L’Aquila. Un atto d’accusa durissimo, che trasforma una seduta tecnica in un grido di dolore sociale: l’audizione dei vertici di TUA e dei rappresentanti dei territori, svoltasi questa mattina in Commissione Vigilanza, ha squarciato il velo sulla gestione del trasporto pubblico abruzzese. Documenti alla mano, sindaci dei piccoli comuni e sigle sindacali hanno denunciato quello che definiscono il “colpo di grazia” alle aree interne: una privatizzazione strisciante che sta condannando la montagna al declino.
Mentre i vertici aziendali parlano di “efficientamento”, la realtà raccontata dai sindaci è fatta di territori svenduti, dove le linee meno redditizie vengono cedute a vettori esterni, causando un crollo verticale della qualità del servizio, della manutenzione dei mezzi e della sicurezza per passeggeri e operatori. Dalle loro parole emerge quindi la strategia della società unica di trasporti che, avallata dalla Regione, si basa sul sistema delle subconcessioni ai privati in tutta la sua criticità.
”Il trasporto pubblico nelle zone disagiate non può essere valutato solo con la calcolatrice dei profitti,” è emerso con forza durante l’audizione. “Deve essere lo strumento che garantisce l’accesso ai servizi essenziali — ospedali, scuole, uffici — nei grandi centri urbani. Invece, chi sceglie di restare nelle aree interne, i cosiddetti “resistenti”, si trova davanti a un paradosso inaccettabile: da un lato si parla di resilienza e lotta allo spopolamento, dall’altro si offrono servizi indecenti”.
”Il peso economico per queste famiglie è insostenibile: nonostante le promesse di tariffe agevolate, il costo degli abbonamenti incide pesantemente su stipendi già erosi dal carovita, per un servizio che spesso non garantisce nemmeno le coincidenze minime.”- è stato evidenziato- “In un mondo che punta alla transizione ecologica e alla gratuità dei mezzi per incentivare la mobilità sostenibile, l’Abruzzo montano va in direzione opposta: si paga caro per un servizio inadeguato, costringendo spesso i cittadini all’obbligo del mezzo privato o, peggio, alla fuga definitiva verso la costa”.
Anche i sindacati hanno alzato il tono, mostrando come la “mano passata ai privati” stia frammentando i diritti degli autisti e precarizzando il lavoro, con mezzi spesso obsoleti e inadatti alle pendenze e alle criticità meteorologiche della nostra montagna.

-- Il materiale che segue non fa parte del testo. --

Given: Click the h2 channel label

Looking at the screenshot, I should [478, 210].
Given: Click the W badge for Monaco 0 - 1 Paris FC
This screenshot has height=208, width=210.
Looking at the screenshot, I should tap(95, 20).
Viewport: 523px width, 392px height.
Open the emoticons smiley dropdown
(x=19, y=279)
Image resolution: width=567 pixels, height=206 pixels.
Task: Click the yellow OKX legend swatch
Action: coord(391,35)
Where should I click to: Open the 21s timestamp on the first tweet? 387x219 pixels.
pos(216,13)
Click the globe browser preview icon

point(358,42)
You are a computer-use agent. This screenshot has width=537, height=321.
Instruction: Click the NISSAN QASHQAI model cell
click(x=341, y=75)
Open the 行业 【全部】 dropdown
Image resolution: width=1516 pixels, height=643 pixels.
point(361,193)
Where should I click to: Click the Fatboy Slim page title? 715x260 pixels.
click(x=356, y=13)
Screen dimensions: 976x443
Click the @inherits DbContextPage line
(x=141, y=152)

Per il capogruppo di AVS Monaco, la Commissione di Vigilanza ha oggi certificato uno stato di abbandono che non è più tollerabile. La richiesta che sale dai territori è univoca: “fermare immediatamente la cessione di linee ai privati, investire massicciamente nel rinnovo del parco mezzi dedicato alle aree interne e abbattere radicalmente le tariffe per chi vive in comuni svantaggiati”.

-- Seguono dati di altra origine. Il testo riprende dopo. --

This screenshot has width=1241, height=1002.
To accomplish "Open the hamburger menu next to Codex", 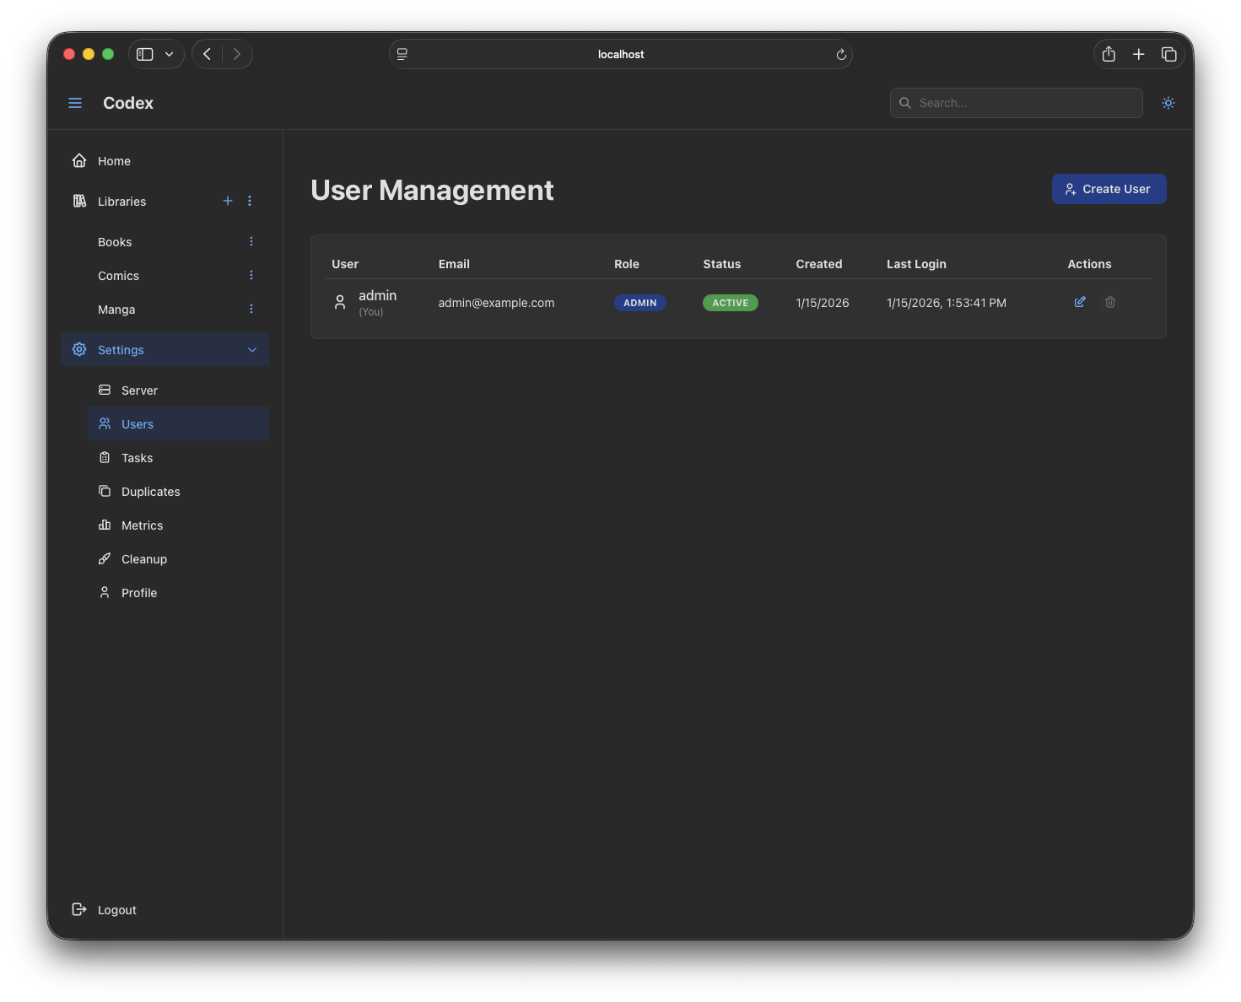I will coord(75,102).
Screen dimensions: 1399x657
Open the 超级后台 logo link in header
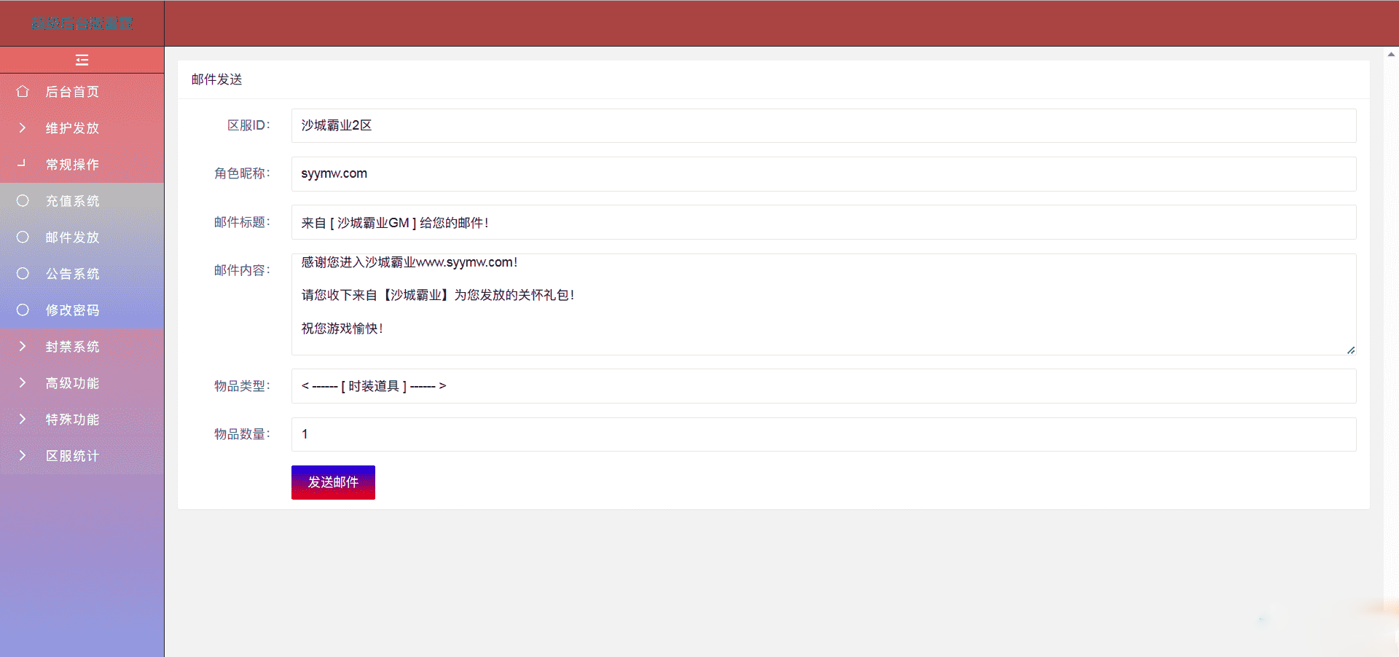coord(82,23)
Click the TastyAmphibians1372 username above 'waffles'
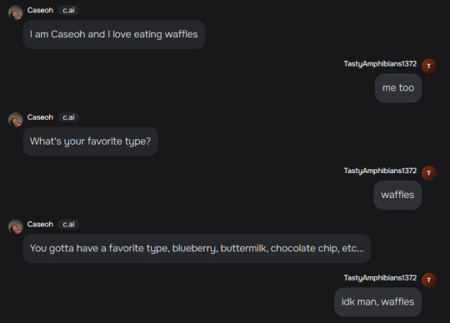The image size is (450, 323). 380,171
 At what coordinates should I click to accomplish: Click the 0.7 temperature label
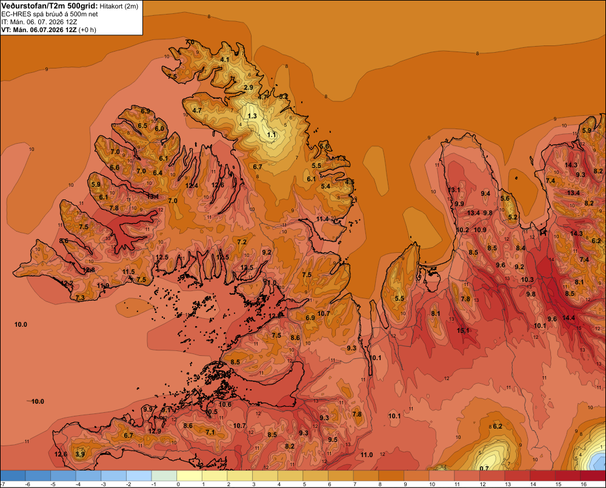484,468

“Se il trasporto pubblico smette di essere “pubblico” proprio dove ce n’è più bisogno, la politica ha fallito la sua missione. L’Abruzzo non può permettersi una regione a due velocità: la montagna non è un ramo secco da potare, ma il cuore pulsante che questa gestione sta portando all’infarto” è stato dichiarato in conclusione.